## À VOUS
Pouvez-vous extraire mot pour mot, en entier, l'extrait ci-dessous sur les homicides de Géorgie et du Wisconsin ?

On pourrait bien sûr énumérer de nombreuses différences superficielles entre les homicides de Géorgie et du Wisconsin. L'un a pris place dans une ville du sud, l'autre dans une banlieue du nord. Un tireur était noir, l'autre blanc. L'un a visé les représentants de l'état (un juge, un greffier de tribunal, une ajdointe au sherrif, un officier des douanes), l'autre a dirigé sa rage contre des membres de sa propre église. L'un s'est tué sur la scène de sa tuerie, l'autre a fui, pris un otage puis s'est rendu sans incident.

Les deux hommes étaient techniciens informatiques mais avaient par ailleurs une histoire sociale très différente.

## ENTRÉES AFFICHÉES
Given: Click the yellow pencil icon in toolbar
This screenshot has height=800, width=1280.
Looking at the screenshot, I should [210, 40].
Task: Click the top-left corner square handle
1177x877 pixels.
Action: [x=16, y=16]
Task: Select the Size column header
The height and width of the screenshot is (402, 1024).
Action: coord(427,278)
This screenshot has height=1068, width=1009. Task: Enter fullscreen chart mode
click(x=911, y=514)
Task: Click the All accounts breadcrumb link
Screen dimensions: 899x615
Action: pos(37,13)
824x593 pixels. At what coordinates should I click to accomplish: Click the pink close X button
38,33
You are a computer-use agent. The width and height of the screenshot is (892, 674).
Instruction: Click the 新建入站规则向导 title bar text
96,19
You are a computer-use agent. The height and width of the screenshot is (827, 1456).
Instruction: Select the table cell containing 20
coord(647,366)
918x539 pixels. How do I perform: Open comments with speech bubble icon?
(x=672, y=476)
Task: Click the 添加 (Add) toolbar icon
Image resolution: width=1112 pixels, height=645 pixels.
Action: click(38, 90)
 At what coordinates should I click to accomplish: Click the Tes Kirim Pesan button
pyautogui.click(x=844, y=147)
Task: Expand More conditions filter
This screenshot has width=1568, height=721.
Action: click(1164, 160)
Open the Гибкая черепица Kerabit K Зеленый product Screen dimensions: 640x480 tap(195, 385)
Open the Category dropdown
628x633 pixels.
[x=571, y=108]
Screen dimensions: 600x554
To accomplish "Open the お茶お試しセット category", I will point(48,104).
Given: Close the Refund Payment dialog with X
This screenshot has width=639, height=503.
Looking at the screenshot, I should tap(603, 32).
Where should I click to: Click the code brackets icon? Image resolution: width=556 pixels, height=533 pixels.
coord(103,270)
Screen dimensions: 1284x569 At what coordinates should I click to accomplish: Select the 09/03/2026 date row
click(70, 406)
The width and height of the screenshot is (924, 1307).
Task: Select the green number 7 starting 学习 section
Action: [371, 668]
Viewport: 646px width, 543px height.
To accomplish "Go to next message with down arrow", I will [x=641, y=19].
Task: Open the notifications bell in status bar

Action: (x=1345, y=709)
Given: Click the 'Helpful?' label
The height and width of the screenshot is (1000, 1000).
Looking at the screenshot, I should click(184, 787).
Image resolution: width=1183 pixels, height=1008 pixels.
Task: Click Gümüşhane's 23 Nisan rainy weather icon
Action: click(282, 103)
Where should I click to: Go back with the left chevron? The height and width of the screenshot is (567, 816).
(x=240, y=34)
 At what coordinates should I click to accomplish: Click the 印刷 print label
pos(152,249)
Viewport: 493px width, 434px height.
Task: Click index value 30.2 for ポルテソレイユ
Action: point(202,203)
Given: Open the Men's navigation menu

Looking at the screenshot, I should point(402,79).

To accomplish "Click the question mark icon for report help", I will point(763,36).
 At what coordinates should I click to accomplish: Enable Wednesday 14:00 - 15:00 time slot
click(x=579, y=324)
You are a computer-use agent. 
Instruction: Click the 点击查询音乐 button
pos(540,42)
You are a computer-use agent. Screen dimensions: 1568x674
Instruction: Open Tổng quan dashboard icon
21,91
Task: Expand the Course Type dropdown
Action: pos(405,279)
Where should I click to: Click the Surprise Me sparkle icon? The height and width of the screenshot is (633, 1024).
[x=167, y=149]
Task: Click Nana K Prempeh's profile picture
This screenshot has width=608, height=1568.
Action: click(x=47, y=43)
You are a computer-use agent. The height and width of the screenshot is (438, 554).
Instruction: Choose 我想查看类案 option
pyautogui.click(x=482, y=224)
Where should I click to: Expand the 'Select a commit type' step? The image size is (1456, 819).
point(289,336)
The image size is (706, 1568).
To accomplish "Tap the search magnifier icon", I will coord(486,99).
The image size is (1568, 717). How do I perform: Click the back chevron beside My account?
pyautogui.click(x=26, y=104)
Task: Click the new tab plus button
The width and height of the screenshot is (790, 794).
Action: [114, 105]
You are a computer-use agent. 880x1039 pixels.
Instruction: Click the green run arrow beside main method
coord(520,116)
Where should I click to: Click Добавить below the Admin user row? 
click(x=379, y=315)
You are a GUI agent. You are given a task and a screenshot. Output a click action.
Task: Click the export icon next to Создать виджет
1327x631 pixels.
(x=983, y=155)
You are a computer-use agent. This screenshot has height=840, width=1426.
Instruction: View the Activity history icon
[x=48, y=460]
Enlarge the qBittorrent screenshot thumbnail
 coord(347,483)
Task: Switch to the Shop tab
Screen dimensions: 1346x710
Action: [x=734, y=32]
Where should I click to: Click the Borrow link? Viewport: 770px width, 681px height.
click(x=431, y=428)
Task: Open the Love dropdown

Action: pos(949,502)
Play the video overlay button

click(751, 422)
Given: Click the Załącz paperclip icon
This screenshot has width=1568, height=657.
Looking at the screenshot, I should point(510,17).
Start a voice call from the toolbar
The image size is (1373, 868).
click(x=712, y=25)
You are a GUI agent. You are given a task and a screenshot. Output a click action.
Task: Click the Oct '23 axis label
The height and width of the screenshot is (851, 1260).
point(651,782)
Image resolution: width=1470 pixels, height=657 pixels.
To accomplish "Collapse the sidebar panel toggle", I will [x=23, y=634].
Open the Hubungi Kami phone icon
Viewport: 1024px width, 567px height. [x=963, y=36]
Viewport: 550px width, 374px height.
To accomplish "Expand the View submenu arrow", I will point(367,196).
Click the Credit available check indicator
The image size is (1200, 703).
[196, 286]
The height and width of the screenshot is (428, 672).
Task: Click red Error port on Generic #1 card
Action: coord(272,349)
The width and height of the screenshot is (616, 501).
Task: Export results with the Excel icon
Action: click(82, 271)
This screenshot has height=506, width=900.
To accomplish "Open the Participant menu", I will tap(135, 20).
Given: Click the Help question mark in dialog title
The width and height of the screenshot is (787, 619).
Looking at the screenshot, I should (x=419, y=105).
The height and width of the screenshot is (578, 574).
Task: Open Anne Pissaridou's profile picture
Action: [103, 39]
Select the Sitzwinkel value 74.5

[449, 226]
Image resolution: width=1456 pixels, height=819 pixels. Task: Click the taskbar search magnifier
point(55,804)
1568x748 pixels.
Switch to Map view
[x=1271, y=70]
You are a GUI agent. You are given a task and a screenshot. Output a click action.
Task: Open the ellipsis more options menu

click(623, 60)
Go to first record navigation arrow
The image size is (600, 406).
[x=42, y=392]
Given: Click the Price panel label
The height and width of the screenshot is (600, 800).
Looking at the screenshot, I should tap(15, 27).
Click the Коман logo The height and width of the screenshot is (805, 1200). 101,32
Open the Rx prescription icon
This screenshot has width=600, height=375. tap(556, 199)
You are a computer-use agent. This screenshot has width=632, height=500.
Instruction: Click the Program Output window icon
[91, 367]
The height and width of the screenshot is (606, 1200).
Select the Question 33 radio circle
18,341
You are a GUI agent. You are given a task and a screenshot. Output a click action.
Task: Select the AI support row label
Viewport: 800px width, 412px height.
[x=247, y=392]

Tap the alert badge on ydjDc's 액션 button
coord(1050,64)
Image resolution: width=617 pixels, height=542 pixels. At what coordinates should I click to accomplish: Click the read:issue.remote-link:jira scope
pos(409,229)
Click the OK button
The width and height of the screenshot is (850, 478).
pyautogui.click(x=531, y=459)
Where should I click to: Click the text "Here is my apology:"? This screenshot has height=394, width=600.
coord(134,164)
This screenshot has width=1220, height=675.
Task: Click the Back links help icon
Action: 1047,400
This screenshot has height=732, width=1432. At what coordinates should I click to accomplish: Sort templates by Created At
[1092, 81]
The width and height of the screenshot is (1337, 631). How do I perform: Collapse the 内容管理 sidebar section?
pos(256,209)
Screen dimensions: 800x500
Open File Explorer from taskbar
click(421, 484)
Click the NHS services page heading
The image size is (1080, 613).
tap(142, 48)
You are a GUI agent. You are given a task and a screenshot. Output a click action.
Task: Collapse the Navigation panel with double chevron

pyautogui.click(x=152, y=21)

## RÉPONSE PROPOSÉE
On pourrait bien sûr énumérer de nombreuses différences superficielles entre les homicides de Géorgie et du Wisconsin. L'un a pris place dans une ville du sud, l'autre dans une banlieue du nord. Un tireur était noir, l'autre blanc. L'un a visé les représentants de l'état (un juge, un greffier de tribunal, une ajdointe au sherrif, un officier des douanes), l'autre a dirigé sa rage contre des membres de sa propre église. L'un s'est tué sur la scène de sa tuerie, l'autre a fui, pris un otage puis s'est rendu sans incident.

Les deux hommes étaient techniciens informatiques mais avaient par ailleurs une histoire sociale très différente.